Toutefois les juges du fond ont débouté le salarié de ses demandes en écartant toute discrimination.

Pour cela, ils retiennent, d'une part, que le manuel litigieux n'instaure aucune différence entre cheveux lisses, bouclés ou crépus et donc aucune différence entre l'origine des salariés et qu’il est reproché au salarié sa coiffure, ce qui est sans rapport avec la nature de ses cheveux. Ils ajoutent, d'autre part, que si le port de tresses africaines nouées en chignon est autorisé pour le personnel navigant féminin, l'existence de cette différence d'apparence, admise à une période donnée entre hommes et femmes en termes d'habillement, de coiffure, de chaussures et de maquillage, qui reprend les codes en usage, ne peut être qualifiée de discrimination.

La cour d'appel écarte également tout autre forme de discrimination ou de harcèlement estimant que la présentation du personnel navigant commercial fait partie intégrante de l'image de marque de la compagnie, que le salarié est en contact avec la clientèle d'une grande compagnie de transport aérien qui comme toutes les autres compagnies aériennes impose le port de l'uniforme et une certaine image de marque immédiatement reconnaissable, qu'en sa qualité de steward, il joue un rôle commercial dans son contact avec la clientèle et représente la compagnie et que la volonté de la compagnie de sauvegarder son image est une cause valable de limitation de la libre apparence des salariés.

La perception sociale des genres ne peut pas justifier une différence de traitement

Se fondant, notamment, sur les articles L 1132-1 et L 1133-1 du Code du travail (qui transcrivent en droit interne le principe de l'égalité des chances et de l'égalité de traitement entre hommes et femmes en matière d'emploi et de travail issu de la directive 2006/54/CE du 5 juillet 2006), la Cour de cassation rappelle que les différences de traitement en raison du sexe doivent être justifiées par la nature de la tâche à accomplir, répondre à une exigence professionnelle véritable et déterminante et être proportionnées au but recherché. Elles doivent ainsi renvoyer à une exigence objectivement dictée par la nature ou les conditions d'exercice de l'activité professionnelle en cause. 
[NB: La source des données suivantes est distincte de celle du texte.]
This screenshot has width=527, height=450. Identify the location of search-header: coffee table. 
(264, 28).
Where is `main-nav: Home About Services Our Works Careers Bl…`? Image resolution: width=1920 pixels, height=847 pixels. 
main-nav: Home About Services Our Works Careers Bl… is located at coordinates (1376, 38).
La Cour en déduit que l'interdiction faite à l'intéressé de porter une coiffure, pourtant autorisée par le même référentiel pour le personnel féminin, caractérise une discrimination directement fondée sur l'apparence physique en lien avec le sexe

Elle estime ainsi que la cour d'appel ne pouvait pas invoquer des arguments relatifs au port de l'uniforme, inopérants pour justifier que les restrictions imposées au personnel masculin relatives à la coiffure étaient nécessaires pour permettre l'identification du personnel de la société Air France et préserver l'image de celle-ci.
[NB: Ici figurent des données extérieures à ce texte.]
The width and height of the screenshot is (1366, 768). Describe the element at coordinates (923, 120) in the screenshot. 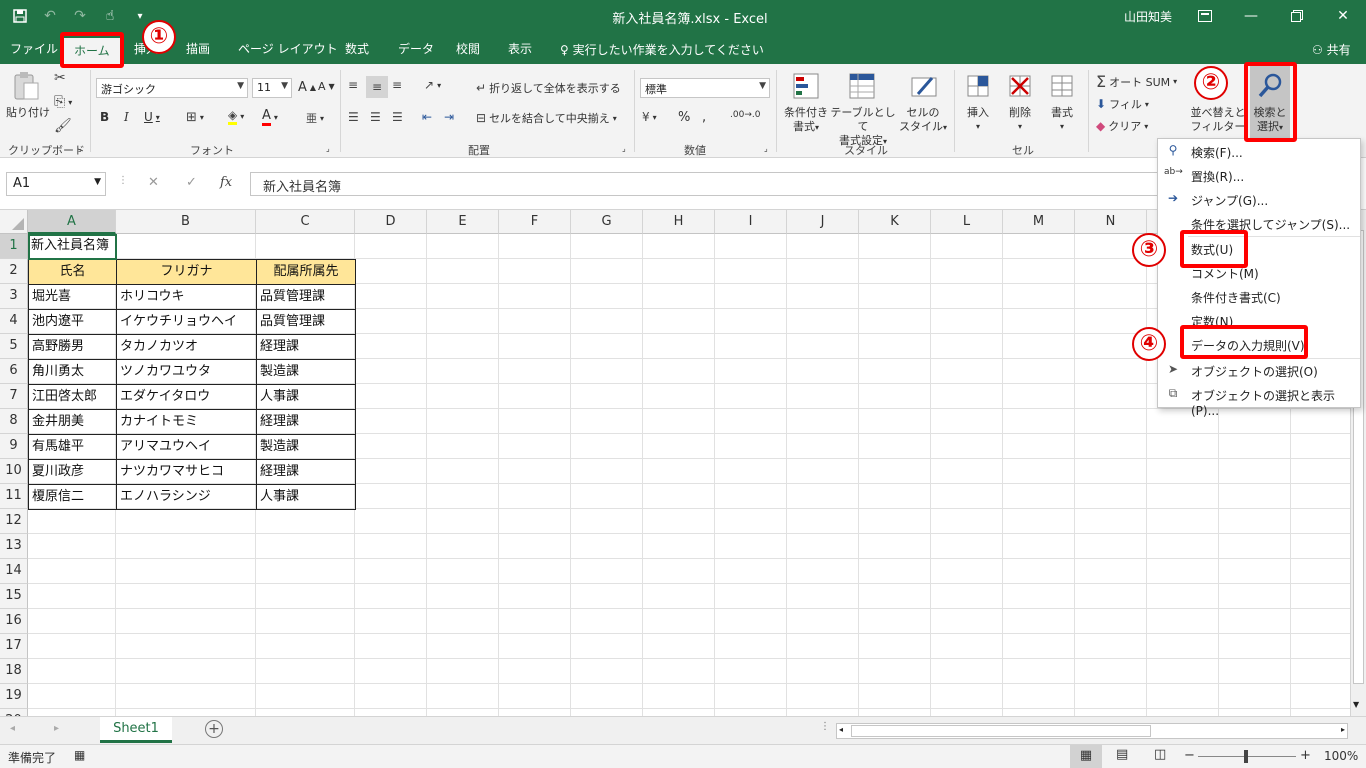

I see `cell-styles-label: セルの スタイル▾` at that location.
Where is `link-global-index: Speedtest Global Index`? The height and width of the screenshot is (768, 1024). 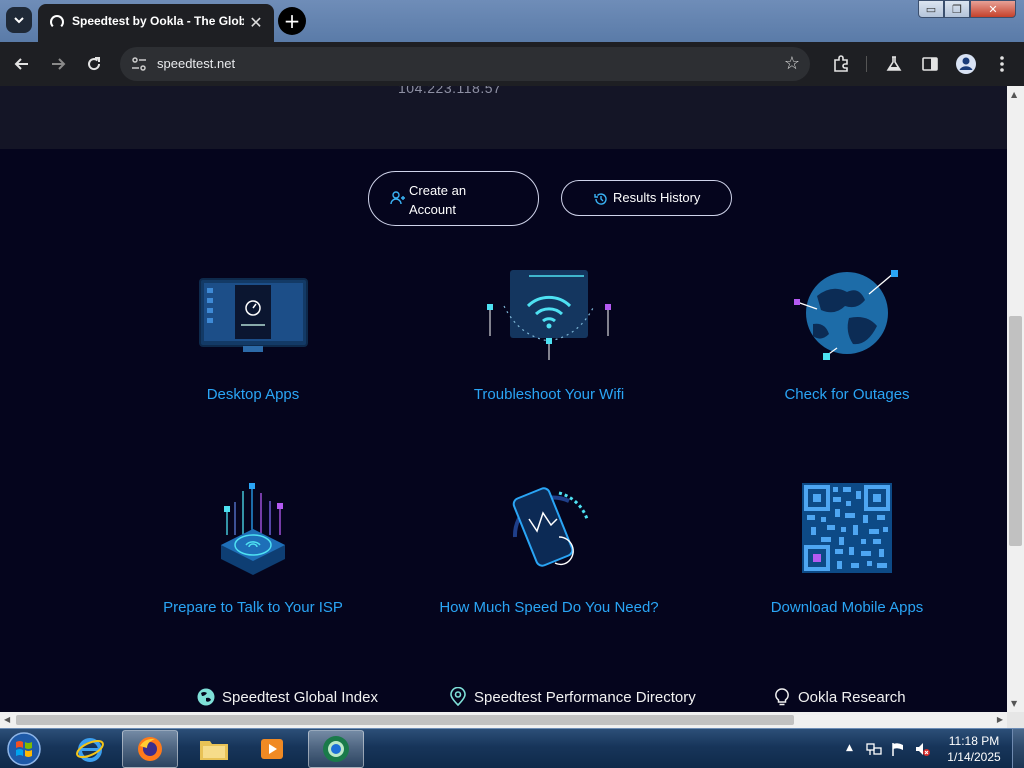
link-global-index: Speedtest Global Index is located at coordinates (287, 697).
Les juges du fond ne pouvaient pas non plus se fonder sur la perception sociale de l'apparence physique des genres masculin et féminin, laquelle ne peut constituer une exigence professionnelle véritable et déterminante justifiant une différence de traitement relative à la coiffure entre les femmes et les hommes, au sens de l'article 14, § 2, de la directive 2006/54/CE du 5 juillet 2006.

A noter :

Dans un précédent, la chambre sociale de la Cour de cassation avait reconnu la discrimination directe fondée sur l'apparence physique rapportée au sexe dans le fait d'interdire à un chef de rang d'un restaurant de porter des boucles d'oreilles parce qu'il est un homme (Cass. soc. 11-1-2012 n° 10-28.213 FS-PB).